Records supplied:
────
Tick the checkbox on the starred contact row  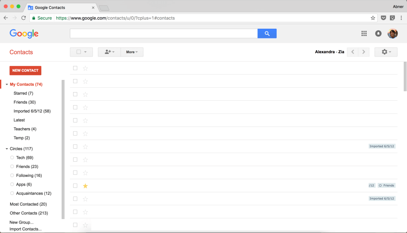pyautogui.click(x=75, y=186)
────
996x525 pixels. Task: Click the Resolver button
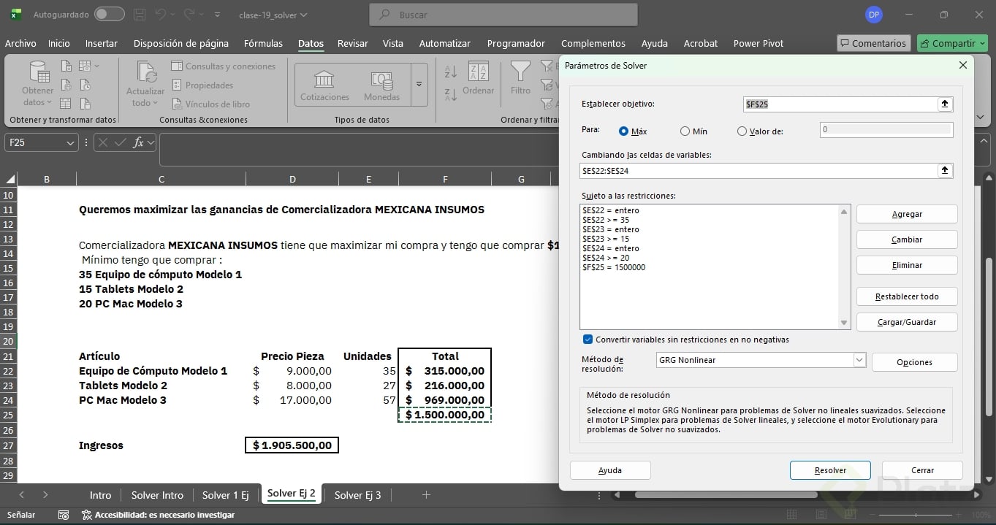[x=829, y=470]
────
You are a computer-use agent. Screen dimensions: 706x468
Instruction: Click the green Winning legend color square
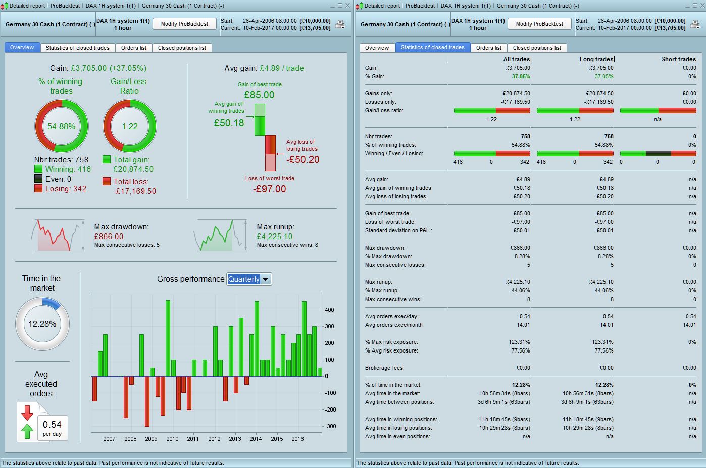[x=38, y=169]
────
Exercise objective:
Write out the entries from the line containing "You are a computer-use" up to and including the line containing "[x=38, y=169]", leaving the pictures out.

Solution:
You are a computer-use agent. Screen dimensions: 706x468
Instruction: Click the green Winning legend color square
[x=38, y=169]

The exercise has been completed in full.